Subdivision 1. Applicability. This section applies to health maintenance organizations regulated under this chapter.

Subd. 2. Definitions. For purposes of this section, the following terms have the meanings given them:

(1) "clean claim" means an original paper or electronic claim with correct data elements, prepared in accordance with the health maintenance organization's published specifications for claims preparation, that does not require an attachment or text information to pay or deny the claim;

(2) "home care provider" has the meaning given in section 144A.43, subdivision 4; and

(3) "valid home care provider claim" means a clean claim submitted directly to the health maintenance organization by an eligible home care provider for home care services provided to an eligible enrollee.

Subd. 3. Claims payments to home care providers. A health maintenance organization must pay or deny a valid home care provider claim for home care services within 30 days of receiving the claim and all other information from third parties required to process the claim in accordance with the health maintenance organization's specifications for claims processing.
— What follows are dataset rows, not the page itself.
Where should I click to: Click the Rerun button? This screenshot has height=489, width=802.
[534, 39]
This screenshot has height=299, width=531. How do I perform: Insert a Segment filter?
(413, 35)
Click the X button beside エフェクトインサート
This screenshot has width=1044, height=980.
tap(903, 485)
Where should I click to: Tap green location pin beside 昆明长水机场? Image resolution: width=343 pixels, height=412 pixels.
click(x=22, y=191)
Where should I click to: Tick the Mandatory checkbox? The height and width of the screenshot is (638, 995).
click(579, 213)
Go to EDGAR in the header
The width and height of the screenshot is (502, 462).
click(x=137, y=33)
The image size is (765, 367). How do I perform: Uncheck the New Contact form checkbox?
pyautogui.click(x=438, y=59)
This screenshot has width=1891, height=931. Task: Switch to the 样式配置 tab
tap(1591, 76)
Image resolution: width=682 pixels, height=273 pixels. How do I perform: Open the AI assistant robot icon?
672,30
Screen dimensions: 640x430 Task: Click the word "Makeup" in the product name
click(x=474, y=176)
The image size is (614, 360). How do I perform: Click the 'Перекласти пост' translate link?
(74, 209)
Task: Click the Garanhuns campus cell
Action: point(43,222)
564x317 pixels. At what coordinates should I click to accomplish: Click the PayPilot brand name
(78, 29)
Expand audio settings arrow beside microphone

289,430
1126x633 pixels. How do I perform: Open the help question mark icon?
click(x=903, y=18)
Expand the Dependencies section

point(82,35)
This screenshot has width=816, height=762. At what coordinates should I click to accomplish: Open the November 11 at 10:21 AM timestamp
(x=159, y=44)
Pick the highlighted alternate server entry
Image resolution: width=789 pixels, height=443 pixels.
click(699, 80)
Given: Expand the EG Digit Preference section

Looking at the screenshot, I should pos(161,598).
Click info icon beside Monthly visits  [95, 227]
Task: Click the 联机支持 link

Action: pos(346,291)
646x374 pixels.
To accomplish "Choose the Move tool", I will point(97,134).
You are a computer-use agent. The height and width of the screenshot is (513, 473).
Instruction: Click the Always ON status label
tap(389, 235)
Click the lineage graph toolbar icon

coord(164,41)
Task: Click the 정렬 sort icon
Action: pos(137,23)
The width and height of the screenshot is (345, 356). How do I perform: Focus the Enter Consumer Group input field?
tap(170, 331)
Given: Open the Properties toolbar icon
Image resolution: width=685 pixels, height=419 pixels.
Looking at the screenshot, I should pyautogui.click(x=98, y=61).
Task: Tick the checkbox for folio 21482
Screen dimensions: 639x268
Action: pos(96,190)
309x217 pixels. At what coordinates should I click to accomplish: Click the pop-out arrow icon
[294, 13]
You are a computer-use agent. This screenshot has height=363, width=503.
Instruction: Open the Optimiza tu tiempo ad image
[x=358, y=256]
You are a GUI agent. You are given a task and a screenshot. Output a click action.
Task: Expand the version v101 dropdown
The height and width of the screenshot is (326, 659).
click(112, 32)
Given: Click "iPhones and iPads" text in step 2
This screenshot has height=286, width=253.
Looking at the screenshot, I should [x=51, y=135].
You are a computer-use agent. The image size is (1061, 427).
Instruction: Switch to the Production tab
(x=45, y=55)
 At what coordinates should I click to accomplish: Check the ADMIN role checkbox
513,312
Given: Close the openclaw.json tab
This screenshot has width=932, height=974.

A health maintenance organization must notify a home care provider of an incorrect, defective, or improper claim within 30 days of receipt of the original claim. If the health maintenance organization is unable to pay or deny the claim within 30 days because additional information, other than information from the home care provider, is required to complete the processing of the claim, the health maintenance organization shall disclose to the home care provider the nature of the additional information needed to process the claim. The disclosure shall be made consistent with state and federal law. Where evidence of suspected fraud is present, the requirement to disclose additional information need not be specific.

Subd. 4. Payment of interest on late payments. (a) If a health maintenance organization fails to pay or deny a valid home care provider claim within 30 days as specified in subdivision 3, the health maintenance organization must pay interest to the home care provider on the claim with interest accruing from the 30th day. If a negotiated contract or agreement between a home care provider and a health maintenance organization requires an audit by the health maintenance organization before acceptance and payment of the claim, interest payments do not apply until 30 days after the timely completion of the audit by the health maintenance organization. Before any interest payment is made, the home care provider must bill the health maintenance organization for the interest.

(b) The rate of interest paid by a health maintenance organization under this subdivision shall be 1.5 percent per month or any part of the month.

(c) A home care provider who prevails in a civil action to collect interest payments from a health maintenance organization shall be awarded the costs and disbursements, including attorney fees, incurred in bringing the action.

(d) The minimum monthly interest payment that a health maintenance organization must pay to a home care provider for the unpaid balance for any single overdue claim equal to or exceeding $100 is $10. For unpaid balances of less than $100, the health maintenance organization must pay the actual interest payment due to the home care provider.

(e) A health maintenance organization is not required to make an interest payment on a claim for which payment has been delayed for purposes of reviewing potentially fraudulent or abusive billing practices.